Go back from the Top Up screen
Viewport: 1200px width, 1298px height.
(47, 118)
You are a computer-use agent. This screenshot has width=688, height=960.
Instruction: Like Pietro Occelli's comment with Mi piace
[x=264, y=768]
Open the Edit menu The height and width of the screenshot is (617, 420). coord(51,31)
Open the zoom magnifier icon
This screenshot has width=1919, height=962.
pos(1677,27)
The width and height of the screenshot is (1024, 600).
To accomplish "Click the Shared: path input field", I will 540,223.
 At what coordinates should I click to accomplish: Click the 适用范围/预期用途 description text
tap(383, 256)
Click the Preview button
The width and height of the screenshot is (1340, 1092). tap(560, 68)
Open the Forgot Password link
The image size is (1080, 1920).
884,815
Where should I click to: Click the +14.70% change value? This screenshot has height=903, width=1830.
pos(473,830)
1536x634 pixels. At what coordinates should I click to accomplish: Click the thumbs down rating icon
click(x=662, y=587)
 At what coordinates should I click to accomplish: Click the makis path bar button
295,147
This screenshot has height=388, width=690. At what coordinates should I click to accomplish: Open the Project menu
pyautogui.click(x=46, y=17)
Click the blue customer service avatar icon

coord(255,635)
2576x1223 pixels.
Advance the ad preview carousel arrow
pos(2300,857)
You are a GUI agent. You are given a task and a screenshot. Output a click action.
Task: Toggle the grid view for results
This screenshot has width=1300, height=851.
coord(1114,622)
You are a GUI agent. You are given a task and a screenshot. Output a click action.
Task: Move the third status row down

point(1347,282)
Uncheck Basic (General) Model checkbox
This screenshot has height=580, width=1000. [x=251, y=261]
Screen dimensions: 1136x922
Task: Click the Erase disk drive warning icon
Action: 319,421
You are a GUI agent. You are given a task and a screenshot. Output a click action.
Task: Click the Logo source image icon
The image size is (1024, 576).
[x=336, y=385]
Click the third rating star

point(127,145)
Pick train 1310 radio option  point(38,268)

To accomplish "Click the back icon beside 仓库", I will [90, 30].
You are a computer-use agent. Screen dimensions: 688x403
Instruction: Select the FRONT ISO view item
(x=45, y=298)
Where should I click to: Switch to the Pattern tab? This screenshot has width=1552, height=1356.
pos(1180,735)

Description of the task:
What is needed is an exact reproduction of the data.

Output for this exercise:
Go back from the Top Up screen
Viewport: 1200px width, 1298px height.
(47, 118)
You are a computer-use agent. This screenshot has width=688, height=960.
Instruction: Like Pietro Occelli's comment with Mi piace
[x=264, y=768]
Open the Edit menu The height and width of the screenshot is (617, 420). coord(51,31)
Open the zoom magnifier icon
This screenshot has width=1919, height=962.
pos(1677,27)
The width and height of the screenshot is (1024, 600).
To accomplish "Click the Shared: path input field", I will 540,223.
 At what coordinates should I click to accomplish: Click the 适用范围/预期用途 description text
tap(383, 256)
Click the Preview button
The width and height of the screenshot is (1340, 1092). tap(560, 68)
Open the Forgot Password link
The image size is (1080, 1920).
884,815
Where should I click to: Click the +14.70% change value? This screenshot has height=903, width=1830.
pos(473,830)
1536x634 pixels. At what coordinates should I click to accomplish: Click the thumbs down rating icon
click(x=662, y=587)
 At what coordinates should I click to accomplish: Click the makis path bar button
295,147
This screenshot has height=388, width=690. At what coordinates should I click to accomplish: Open the Project menu
pyautogui.click(x=46, y=17)
Click the blue customer service avatar icon

coord(255,635)
2576x1223 pixels.
Advance the ad preview carousel arrow
pos(2300,857)
You are a GUI agent. You are given a task and a screenshot. Output a click action.
Task: Toggle the grid view for results
This screenshot has width=1300, height=851.
coord(1114,622)
You are a GUI agent. You are given a task and a screenshot. Output a click action.
Task: Move the third status row down

point(1347,282)
Uncheck Basic (General) Model checkbox
This screenshot has height=580, width=1000. [x=251, y=261]
Screen dimensions: 1136x922
Task: Click the Erase disk drive warning icon
Action: 319,421
You are a GUI agent. You are given a task and a screenshot. Output a click action.
Task: Click the Logo source image icon
The image size is (1024, 576).
[x=336, y=385]
Click the third rating star

point(127,145)
Pick train 1310 radio option  point(38,268)

To accomplish "Click the back icon beside 仓库", I will [90, 30].
You are a computer-use agent. Screen dimensions: 688x403
Instruction: Select the FRONT ISO view item
(x=45, y=298)
Where should I click to: Switch to the Pattern tab? This screenshot has width=1552, height=1356.
pos(1180,735)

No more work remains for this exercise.